10
2.1.2 Tahapan Perkembangan Moral
Kohlberg, seorang ahli perkembangan moral dalam Haditono 1999, membagi perkembangan moral ke dalam 3 tiga tingkatan yang masing-masing dibagi ke
dalam 2 dua stadium sehingga terdapat 6 stadium, sebagai berikut: Tingkatan I, Penalaran moral yang pra-konvensional
Tingkatan ini mendasarkan pada objek di luar individu sebagai ukuran benar atau salah. Stadiumnya adalah sebagi berikut:
Stadium 1: Orientasi patuh dan takut pada hukum, artinya suatu tingkah laku dinilai benar apabila tidak dikenakan hukuman dan salah apabila dikenakan
hukuman. Di sini, hukum sebagai otoritas harus dipatuhi karena hukum berkuasa.
Stadium 2: Orientasi naif egoistishedonisme instrumental. Stadium ini mendasarkan pada orang atau kejadian di luar diri individu dengan memperhatikan
alasannya melakukan sesuatu. Sebagai contoh, mencuri dinilai salah, tetapi masih bisa dimaafkan jika alasannya adalah untuk memenuhi
kebutuhan dirinya atau orang lain yang disenangi. Tingkatan II, Penalaran moral yang konvensional.

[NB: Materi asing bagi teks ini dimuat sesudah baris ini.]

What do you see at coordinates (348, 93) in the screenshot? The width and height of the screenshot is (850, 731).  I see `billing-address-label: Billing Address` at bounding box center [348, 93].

Tingkatan ini berdasar pada pengharapan sosial di mana suatu perbuatan dianggap benar jika sesuai dengan peraturan dalam masyarakat. Stadiumnya sebagai berikut:
Stadium 3: Orientasi anak atau person yang baik. Anak menilai perbuatan dikatakan baik jika suatu perbuatan menyenagkan orang lain Jika seorang anak
dapat melakukan apa yang diharapkan oleh orang lain atau masyarakat, maka ia dipandang sebagai anak yang bermoral baik. Jika tidak, ia tidak
akan dianggap sebagai anak yang baik. Stadium 4: Orientasi pelestarian otoritas dan aturan sosial, artinya, anak memandang
aturan sosial sebagai sesuatu yang perlu dijaga atau dilestarikan. Apabila seseorang “melakukan tugasnya”, maka ia dipandang bermoral sehingga
dapat melestarikan aturan dan sistim sosial. Tingkatan III, Penalaran moral yang post-konvensional
11
Tingkatan ini memandang bahwa aturan-aturan dalam masyarakat tidak absolut tetapi relatif; dapat diganti dengan yang lain.

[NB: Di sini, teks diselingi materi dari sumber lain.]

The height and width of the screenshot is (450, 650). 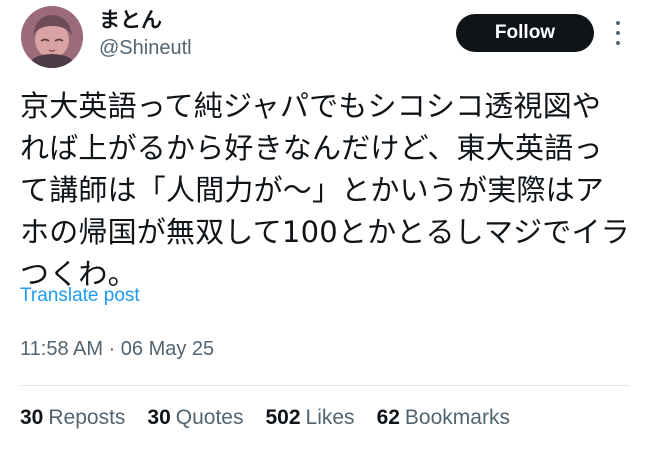 What do you see at coordinates (525, 33) in the screenshot?
I see `follow-button: Follow` at bounding box center [525, 33].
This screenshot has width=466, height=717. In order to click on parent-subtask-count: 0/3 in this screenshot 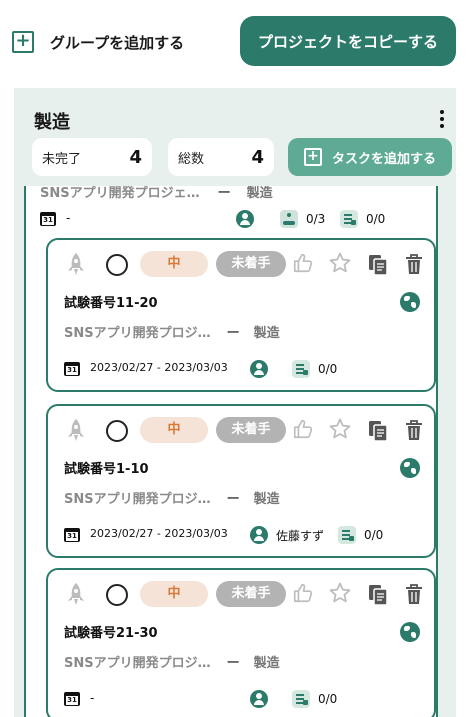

Stadium 5: Orientasi kontrol legalistis, memahami bahwa aturan-aturan dalam masyarakat merupakan kontrol perjanjian antara diri orang dan
masyarakat. Di sini, individu dituntut untuk memenuhi kewajibannya, sedangkan masyarakat dituntut pula untuk menjamin kesejahteraan
individu. Peraturan dalam masyarakat bersifat subjektif. Stadium 6: Orientasi yang berdasar pada prinsip serta konsensia sendiri. Dalam
stadium ini, peraturen dan norma hingga batasan-batasannya dianggap subjektif dan tidak pasti. Dengan demikian, ukuran penilaian tingkah laku
moral adalah konsensia masing-masing pribadi. Prinsipnya sendiri lepas dari segala norma yang ada. Kohlberg menganggap prinsip ini sebgai
prinsip moral yang universal di mana suatu norma moral yang dasarnya ada pada konsensia orang itu sendiri.